Essas classificações citadas anteriormente (mulata, doméstica e mãe preta) são fundamentais para a compreensão do texto e a referida autora utilizará o exemplo do carnaval para exemplificar o mito da democracia racial e o seu simbolismo nessa época de festejo. Seria esse o período onde a mulher negra (mulata) vai sair do seu anonimato para ser o centro das atenções nos desfiles das escolas de samba. O carnaval se configura nesse evento, em que o sujeito negro sai das matérias policiais, para aparecer nas capas de revistas, é quando o mundo vai voltar seus olhos para a negritude que deixa de ser marginal para se tornar o símbolo. Nesse caso, se caracteriza o único momento onde o branco “aceitaria o protagonismo” que se dá a partir da imagem da “mulata” que representará para o mundo a fora, a “harmonia brasileira entre as raças”.

O mito da democracia racial vai agir diferente em relação a mulher negra, porque para além do “endeusamento” que o carnaval vai impor a “mulata”, tem o outro lado que também irá compor essa mulher perante a sociedade, que será quando a mesma se transfigura na doméstica. No caso, os dois conceitos (mulata-doméstica) fazem parte da mesma mulher negra e a forma com que ela será vista vai depender da situação que estarão postas. Chegando nas “mucamas”, que seria a mulher negra que por muitas vezes foi a ama de leite, quem criou os filhos das mulheres brancas e que era obrigada a satisfazer o senhor de engenho, chegamos também à "mãe preta”, que seria aquela que cuidou, deu banho e ensinou a falar.
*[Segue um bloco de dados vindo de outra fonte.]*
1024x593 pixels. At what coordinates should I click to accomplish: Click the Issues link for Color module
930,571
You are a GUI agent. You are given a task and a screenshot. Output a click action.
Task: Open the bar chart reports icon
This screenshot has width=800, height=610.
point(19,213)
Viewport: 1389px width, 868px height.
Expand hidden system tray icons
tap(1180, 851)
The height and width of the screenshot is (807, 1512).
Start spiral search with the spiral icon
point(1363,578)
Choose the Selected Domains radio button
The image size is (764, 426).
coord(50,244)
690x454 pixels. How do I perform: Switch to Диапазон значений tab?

A mãe preta seria aquela mulher que cumpriu a função materna no lugar da mulher branca e com essa função, a mesma passaria os valores que tinha para a criança tida como “brasileira” que irá praticar o pretuguês, que havia aprendido com ela. O pretuguês, segundo González (1983) seria uma marca da africanização do Brasil, principalmente, no que diz respeito às trocas das letras “L” por “R” em algumas palavras, exemplo: framengo, pois no idioma africano não existiria a pronúncia da letra “L”. Isso foi um dos porquês que Gonzalez procurou amadurecer mais o que estava pensando e que logo viraria conceito, que seriam as categorias “amefricanos” e améfrica ladina.

González vai revelar que por conta de marcas iguais às citadas anteriormente (sobre a linguagem, marca da africanização) era preciso uma elaboração de um novo conceito que pensasse a América como um todo, pois quando se falava em “americano” automaticamente as pessoas associavam aos Estados Unidos. Então o que seríamos nós, pessoas localizadas nos outros lugares da América central, insular, sul, norte?

Então nos explica que o fato dos Estados Unidos ser imperialista fazia com que as pessoas dos outros países das regiões já citadas ficassem passivas politicamente e ideologicamente. Por isso a urgência de refletirmos sobre amefricanidade. O termo “afro-americano” também vai parecer que só existem negros nos Estados Unidos e mais uma vez González (2019) destaca a importância de usarmos o conceito “amefricanos” para categorizar a todes nós, pois seria um termo mais democrático e não ficaria limitado a questões territoriais, linguísticas e ideológicas.

E ai, gostaram do que leram? Deixo aqui as referências para que se aprofundem mais nas intelectuais tão necessárias para as ciências humanas e sociais desse país. A relevância de compreendermos conceitos cunhados por mulheres negras faz com que nós enquanto humanidade reconhecêssemos a potência que está nos nossos saberes. Quem como eu, escreve como quem denuncia o mundo? 

Referências

GONZALEZ, Lélia. A Categoria Político-Cultural da Amefricanidade. In: Pensamento Feminista –Conceitos Fundamentais. BUARQUE DE HOLLANDA, Heloisa (org.). Rio de Janeiro: Bazar do Tempo, 2019, pp. 340-352.

GONZALEZ, Lélia. Racismo e Sexismo na Cultura Brasileira. In: SILVA, Luiz Antônio Machado et alii. Movimentos sociais urbanos, minorias étnicas e outros estudos. Brasília, ANPOCS, p.223-44, 1983.